Cet enseignement signifie seulement qu’il est très juste de s’en abstenir, mais il n’y a pas de véritable interdit en tant que tel.
Le Torah Témima cite des preuves à ses propos, car il est rapporté dans la Guémara Mégula (Ibid.) que l’on demanda un jour à Rabbi Yéhochoua’ Ben Kor’ha :
« Par quel mérite as-tu vécu aussi longtemps ? » Et il répondit que l’un de ses mérites était de n’avoir jamais regardé le visage d’un impie.
Or, si nous considérons qu’il s’agit d’un véritable interdit, comment Rabbi Yéhochoua’ Ben Kor’ha atteste sur lui-même qu’il n’a jamais regardé le visage d’un impie, comme quelque chose de spécifique ?
Il est donc évident qu’il ne s’agit pas d’un véritable interdit selon le Din.

En réalité, c’est ce qu’écrit explicitement le Méïri (l’un des décisionnaires médiévaux) dans ses commentaires (Méguila ibid.) au sujet du fait de regarder le visage des impies, que toutes ces mises en gardes sont « des qualités des sages et de leurs disciples, et il est juste pour l’homme de s’en inspirer au maximum, » mais il ne s’agit pas de véritables interdits selon le Din.
C’est ainsi que tranche le Chou’t Léhorott Natann (vol.10 chap.24), ainsi que d’autres décisionnaires.       

C’est ainsi qu’ont agi les Grands d’Israël, lorsqu’ils rencontraient des rois et des princes qui étaient de véritables tyrans qui détestent ’Hachem, dans les divers lieux de leur exil, ils ne retiraient pas leurs visages avec provocation pour de ne pas regarder le Racha’, mais ils levaient leurs yeux en regardant légèrement le visage du prince qui se trouvait devant eux.
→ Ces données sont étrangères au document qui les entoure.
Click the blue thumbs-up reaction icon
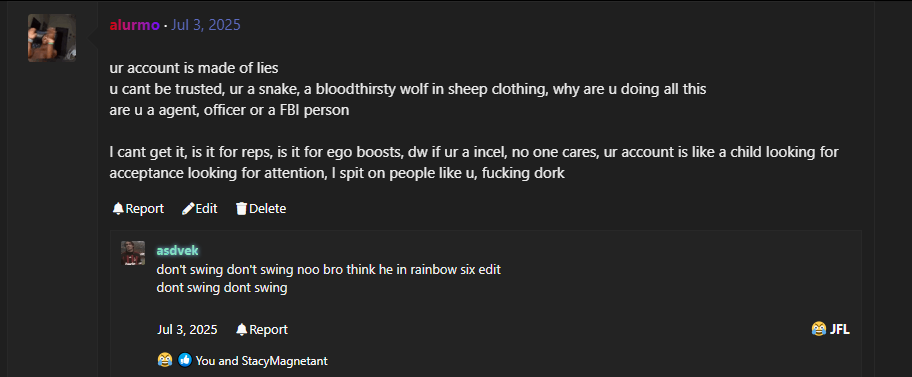The width and height of the screenshot is (912, 377). pos(185,360)
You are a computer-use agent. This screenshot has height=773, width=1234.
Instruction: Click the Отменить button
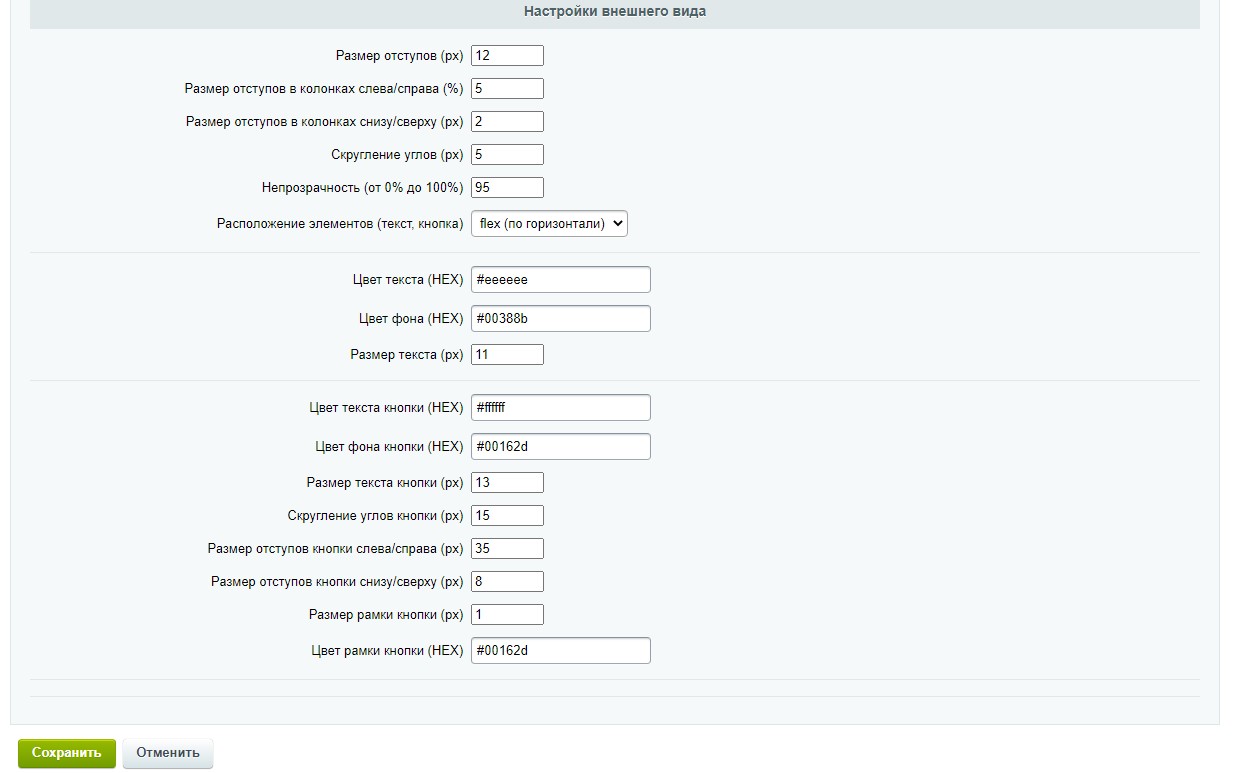(168, 753)
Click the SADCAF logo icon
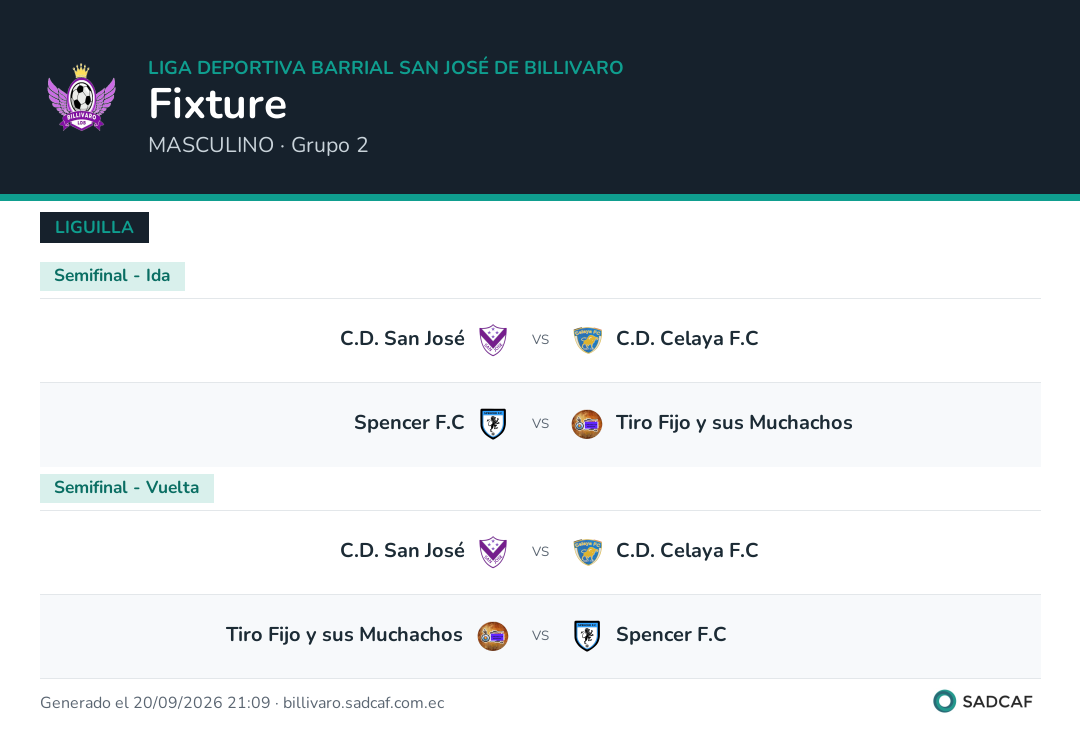Screen dimensions: 1080x754 coord(944,701)

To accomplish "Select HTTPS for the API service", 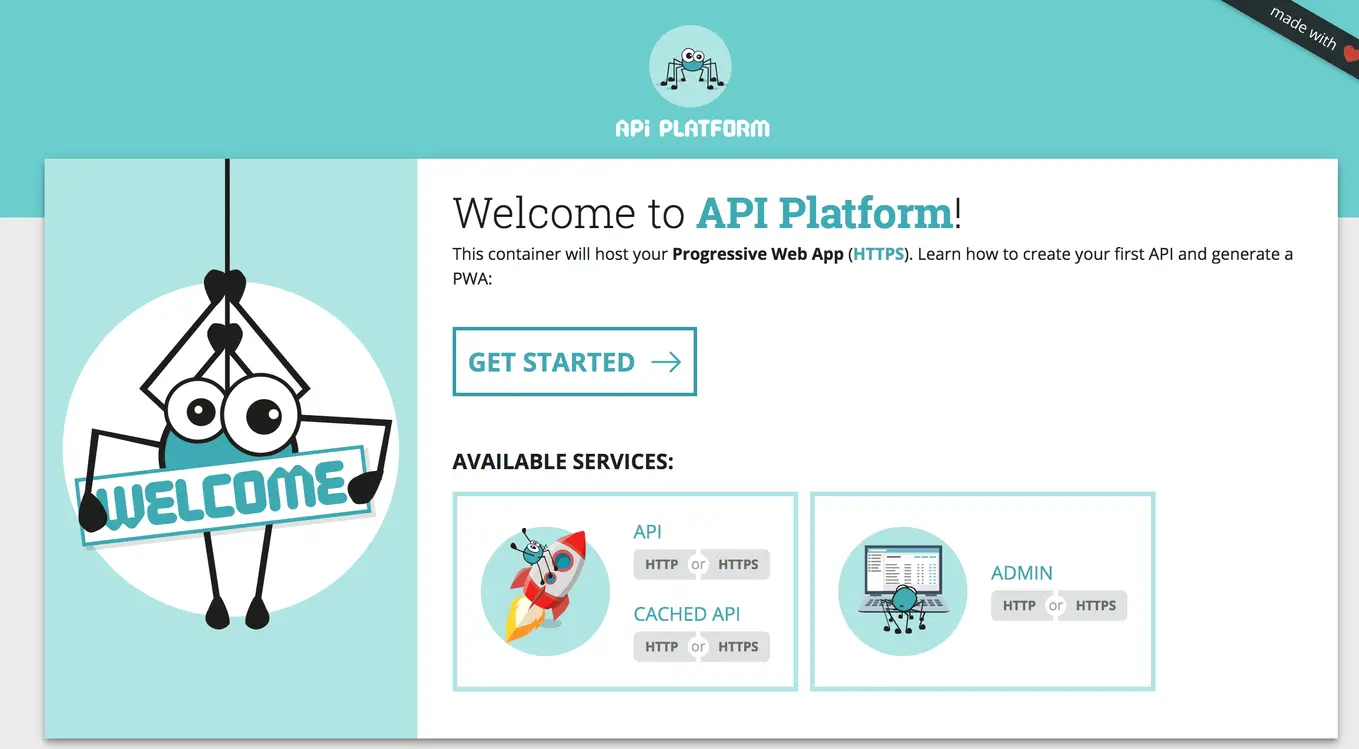I will coord(739,564).
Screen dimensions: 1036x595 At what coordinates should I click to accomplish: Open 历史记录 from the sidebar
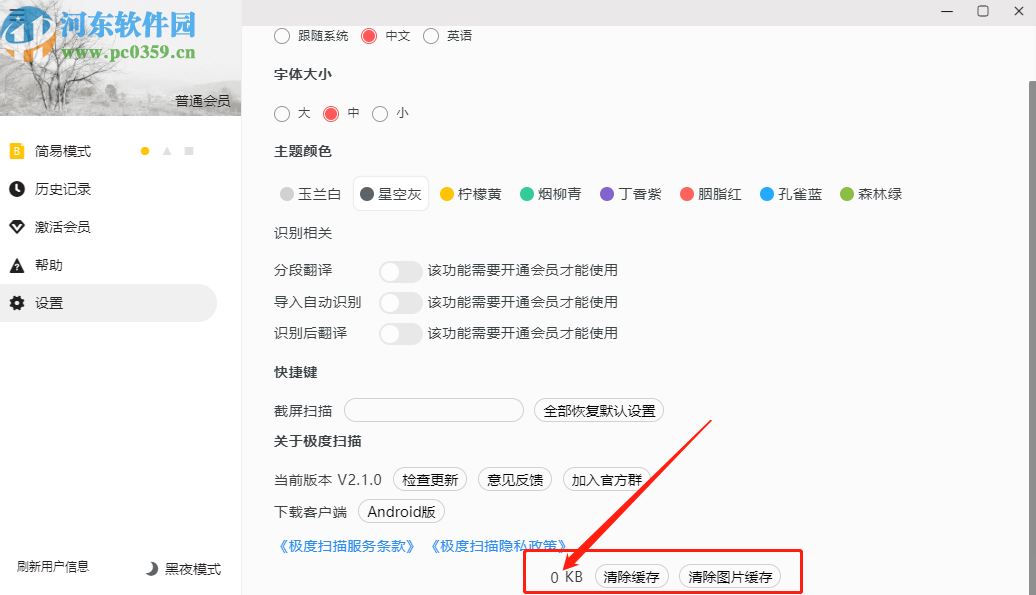17,187
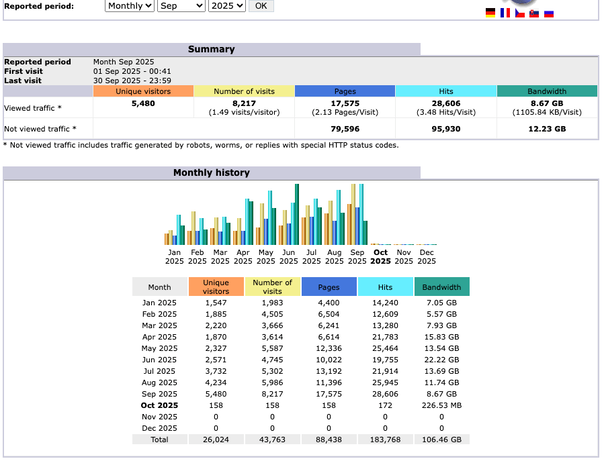604x463 pixels.
Task: Click the Jan 2025 label under the chart
Action: click(175, 257)
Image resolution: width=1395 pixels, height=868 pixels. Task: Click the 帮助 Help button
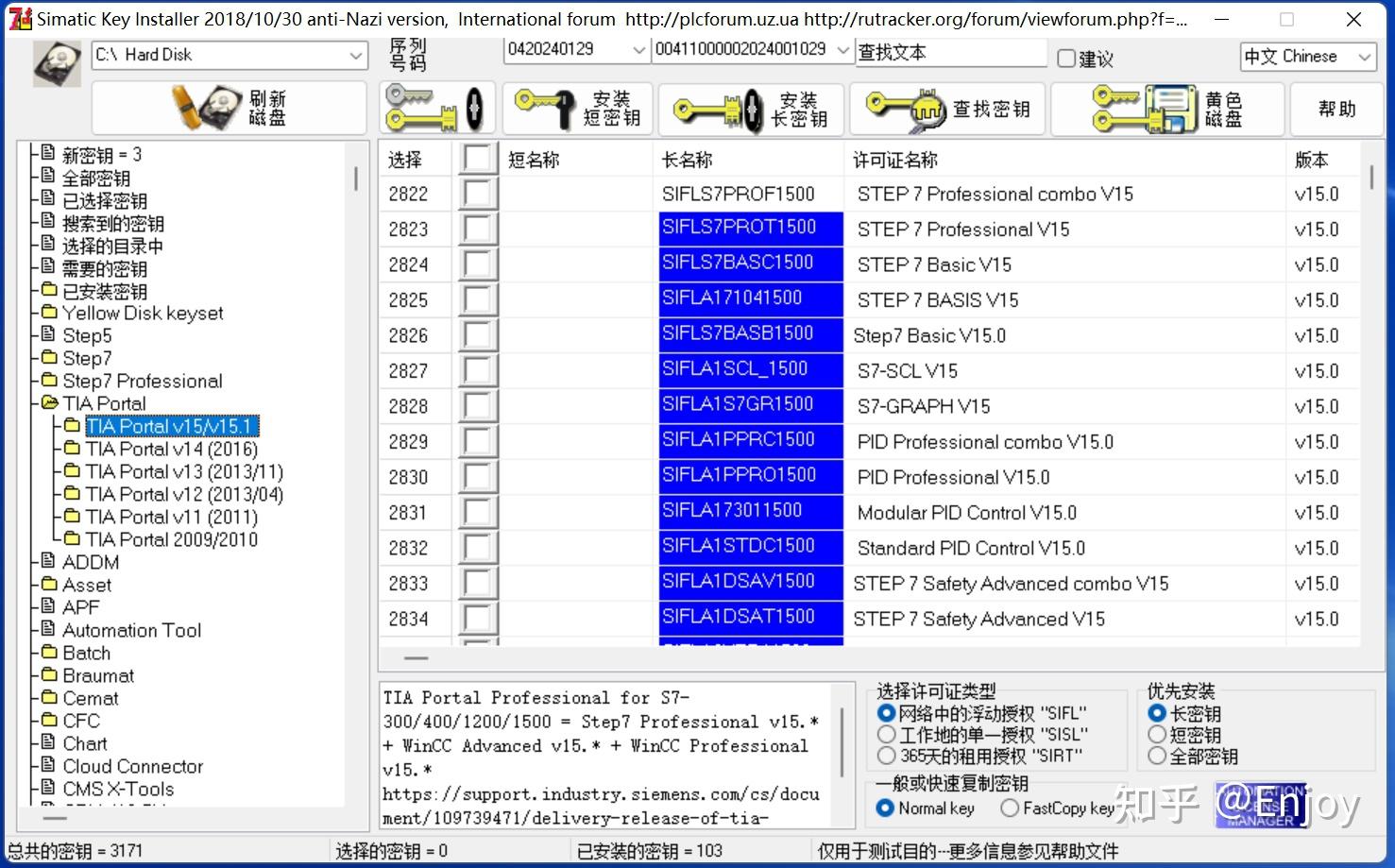(x=1336, y=108)
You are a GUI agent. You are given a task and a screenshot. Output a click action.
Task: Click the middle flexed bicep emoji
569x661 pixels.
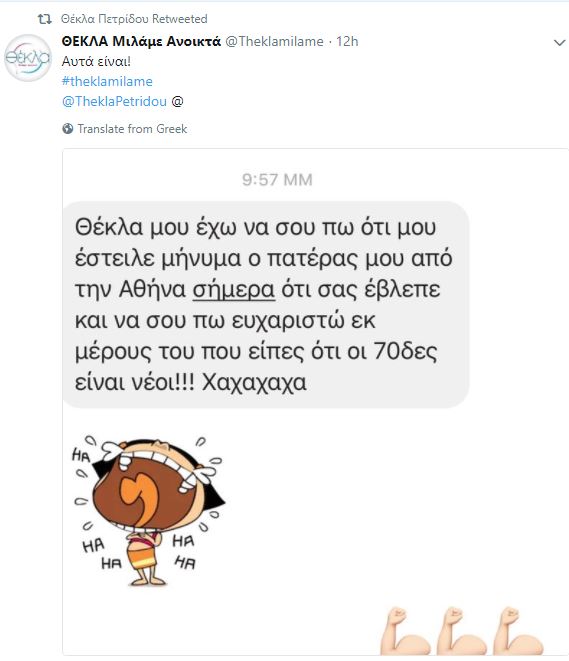pyautogui.click(x=462, y=631)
De même, nous avons souvenir que des gens qui ne craignaient pas Hachem rendaient visite à notre maître le Rav Ovadia YOSSEF z.ts.l, et en particulier lors de la visite d’un homme réputé pour sa haine d’Israël (il s’agissait d’une visite dans le but de libérer des captifs), notre maître le Rav z.ts.l n’a pas tourné le visage avec provocation, - en particulier à notre époque, où une telle attitude ne provoquerait qu’éloignement et serait sans aucun intérêt – notre maître le Rav z.ts.l levait de temps en temps les yeux vers son interlocuteur en le regardant légèrement, ce qui correspond à ce que l’on a expliqué.